“El Gobierno sabe que lo que está vendiendo son láser de alta precisión y, por tanto, no se van a equivocar matando a yemeníes”. Esa es la explicación que da el Ejecutivo de Pedro Sánchez sobre la venta de bombas que finalmente ha ejecutado el Ministerio de Defensa y que se puso en duda por parte de la ministra Margarita Robles precisamente por las dudas que suscita que se utilicen para atacar a la población civil.
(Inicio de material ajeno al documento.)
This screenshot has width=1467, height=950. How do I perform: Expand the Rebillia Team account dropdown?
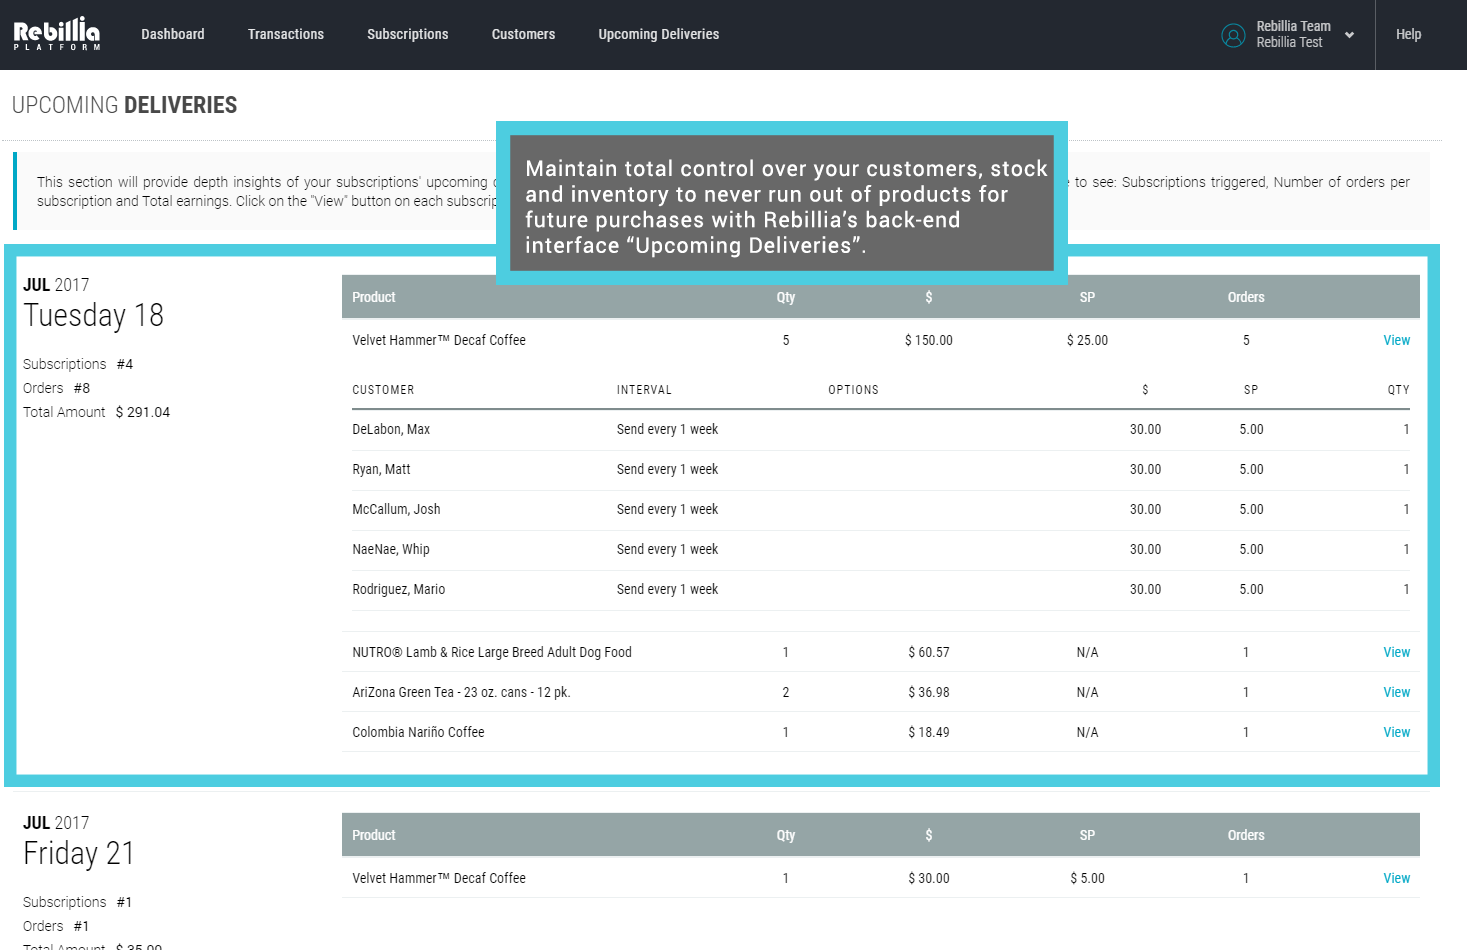[1349, 35]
La portavoz del Consejo de Ministras, Isabel Celaá, no ha garantizado al 100% que esas armas no vayan a usarse contra la población de Yemen -a la que anteriormente se ha atacado con bombas similares, según los observadores internacionales- ya que “no hay especificación en el contrato”, según ha contestado a los periodistas en la rueda de prensa tras la reunión del gabinete.
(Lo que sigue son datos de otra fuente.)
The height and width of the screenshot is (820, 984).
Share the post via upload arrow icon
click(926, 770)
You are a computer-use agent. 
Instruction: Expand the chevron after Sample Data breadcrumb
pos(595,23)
“Por las características de los misiles láser no parece que vayan orientadas a ese fin”, ha sorteado la portavoz.

El Gobierno ha decidido finalmente mantener la venta de 400 bombas a Arabia Saudí por un importe de 9,2 millones de euros. Defensa paralizó esa decisión provocando una crisis diplomática con el reino absolutista, que amenazó con romper un contrato multimillonario con Navantia para la construcción de cinco corbetas.

El Ejecutivo optó por desautorizar a la ministra de Defensa asegurando que solo había marcado una “declaración de intenciones” y el pasado miércoles ejecutó la venta de las armas que se había sellado en 2015 con Mariano Rajoy en el poder. “Hubo una opinión que el Gobierno ha cerrado decidiendo el cumplimiento de ese contrato con Arabia Saudí”, ha zanjado Celaá, que ha asegurado que se ha actuado “de forma colegiada”.